Friday, May 11, 2018

Elon Musk Predicts Rocket Launches Will Be as Routine as Airline Flights: SpaceX chief says enhanced reusability eventually will enable the same booster to fly 100 times

The launch of a SpaceX Falcon rocket in February.


The Wall Street Journal 
By Andy Pasztor
Updated May 10, 2018 6:58 p.m. ET

Staking out another bold space objective, Elon Musk said the latest configuration of his rocket is designed to fly as many as 10 times without any scheduled maintenance, and ultimately could be refurbished and blast off at least 100 times.

Speaking Thursday before the first planned launch of an upgraded SpaceX Falcon 9 rocket, Mr. Musk spelled out his long-term vision of reusability, a concept he has pioneered to revolutionize space transportation. The mission from Florida’s Kennedy Space Center was aborted by a last-minute technical problem, but a second attempt was scheduled for Friday.

Space Exploration Technologies Corp., as the company is formally known, already reuses the lower stage of its current-generation rockets, typically months after the first use.

But starting next year, the company plans to use the same main engines and lower stage to conduct two consecutive missions in a single day, Mr. Musk said. Going further than he has before, he predicted additional advances intended eventually to make space travel as routine and safe as boarding a jetliner.

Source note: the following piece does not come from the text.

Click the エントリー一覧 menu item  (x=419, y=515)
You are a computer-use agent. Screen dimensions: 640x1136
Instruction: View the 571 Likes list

When it comes to both SpaceX and electric-car company Tesla Inc., which Mr. Musk also runs, the billionaire has been criticized by auto-industry analysts and aerospace rivals for boasting about technical accomplishments while laying out super-ambitious goals and specific timetables that often prove unrealistic.

Recently he clashed with Wall Street analysts over whether Tesla has the ability to ramp up production and resolve nagging assembly-line problems.

Mr. Musk’s latest comments about SpaceX risk a repeat of that dynamic if the company fails to deliver. Over the years, the company has fallen short of goals to increase launch rates or complete new spacecraft on schedule.

But instead of dialing back public projections, Thursday’s news conference highlighted Mr. Musk’s determination to continue capturing the limelight with increasingly ambitious goals.

Extolling the latest Falcon 9 as “the most reliable rocket ever built,” the SpaceX chief went on to say he is certain his engineering team also “will achieve full reusability” of the upper stage, which now burns up “like a meteor” as it returns to the atmosphere. Falcon 9 rockets have suffered two catastrophic explosions since 2015. That has compared with no such failures involving rockets built by rival United Launch Alliance , a joint venture of Boeing Co. and Lockheed Martin Corp. , over a much longer period.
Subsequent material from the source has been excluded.